Inside the QVC Part III The Wall of Death






Because of the very large dimensions of the fossil bearing sandstone, the QVC was designed to have glass walls to maximize ambient light inside the building. Because of shifting of the building, glass panels would break and shatter and were replaced years ago with plexiglass. One the east side of the building, movement has been so extreme that the entire glass wall has pulled away from the foundation by as much as three inches and is hanging by the welds at the top of the wall. The gap between the wall and the foundation has been filled in over the years with foam to keep rodents out. Here are a series of photos showing the wall and some of its more interesting details.

As part of the building fix the entire glass wall will be removed, rebuilt, and anchored to the foundation.

Thursday, March 11, 2010

Inside the QVC Part II






Many of you may have visited the Quarry Visitor Center at one time, Here are a few last photos of the building before it is reconstructed.

First is an overview of the face of the Carnegie Quarry. Protection of the quarry and its fossils during construction is a major issue. Some very creative ideas have come forth, more on that later.

The large 4 ton crane hoist used during excavations will be dismantled and removed from the building.

The paleo lab, now stripped of its collections and equipment.

Finally, two views of the empty exhibit halls. The rebuilt Quarry Visitor Center will include totally new exhibits, including many interesting vertebrate, invertebrate, and plant fossils not exhibited previously.

Inside the QVC Part I






Built on bentonitic mudstones, issues relating to building movement began soon after its opening in 1958. Ultimately the QVC became infamous as a funhouse with virtually no right angles. Here are pictures of some of my favorite structural "curiosities".

The collapsing entrance ramp to the second floor of the building has been shorn up for many years with wooden pilings, steel beams, and other fixes. Here you can see one of the supports and the crumbling concrete on the underside of the ramp.
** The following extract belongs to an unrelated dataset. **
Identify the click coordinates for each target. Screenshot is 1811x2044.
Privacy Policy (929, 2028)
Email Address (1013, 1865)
The rhombohedral door frame of the paleo lab. This is not skewed using photoshop. All distortion is 100% natural.

The paleo office showing its remarkable sloping floor --- the book shelves are about horizontal. Even where the floor appears to be level it slopes 5 inches over a distance of 8 feet.

Engineers tell me they don't worry too much about cracks that run between cinderblocks. However, they seem to get a bit unnerved when the cracks cut across blocks, particularly when they occur in swarms, and especially when they are on the outer walls of a cylindrical building.
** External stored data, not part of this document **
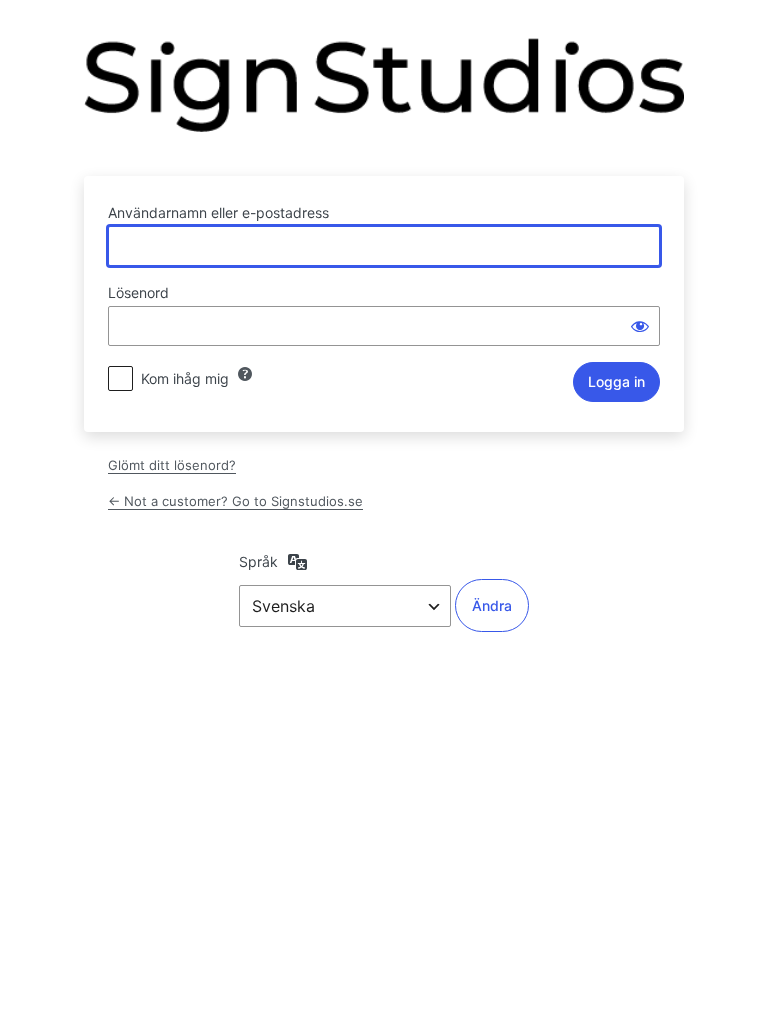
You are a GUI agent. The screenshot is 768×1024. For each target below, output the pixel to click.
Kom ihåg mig (185, 378)
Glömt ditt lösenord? (172, 465)
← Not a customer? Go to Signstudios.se (235, 501)
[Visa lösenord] (640, 326)
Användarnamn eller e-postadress (218, 212)
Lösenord (138, 292)
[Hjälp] (245, 374)
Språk (258, 561)
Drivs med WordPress (384, 95)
Wrangling a Stegosaurus Part II






Here are the final photos of the Stegosaurus move.

Wrangling a Stegosaurus Part I











Here we are relocating a Stegosaurus about 1/2 mile from the closed Temporary Visitor Center to the Green River Resource Center where it now proudly stands guarding the Western Front. Calculating the appropriate tranquilizing dosage was a bit tricky.

This was one of the models at the Sinclair Oil Exhibit at the 1964 World's Fair in Flushing Meadow, Queens, New York City.

The Quarry Visitor Center demolition is soon upon us

This blog is for those of you interested in the continuing saga of the Quarry Visitor Center at Dinosaur National Monument. The contract has been awarded for partial demolition and extensive rehab and rebuilding of that structure and a second building that will serve as a park wide visitor center. Work will begin in about a month and the QVC should be reopened to the public with new exhibits in about 18 months (early Fall 2011).

Here I will post photos of the Quarry Visitor Center Project as it progresses. As time permits I will also provide info on the history of the QVC. The most recent review of the history of the Quarry Visitor Center is:

Allabach, S. 2000. Chapter 1. Quarry Visitor Center, Dinosaur National Monument, Jensen, Utah. in: Mission 66 Visitor Centers: The History of a Building Type. United States Department of the Interior, National Park Service, Cultural Resource Stewardship and Partnerships, Park Historic Structures and Cultural Landscapes Program, Washington, D.C.: pp. 39-66.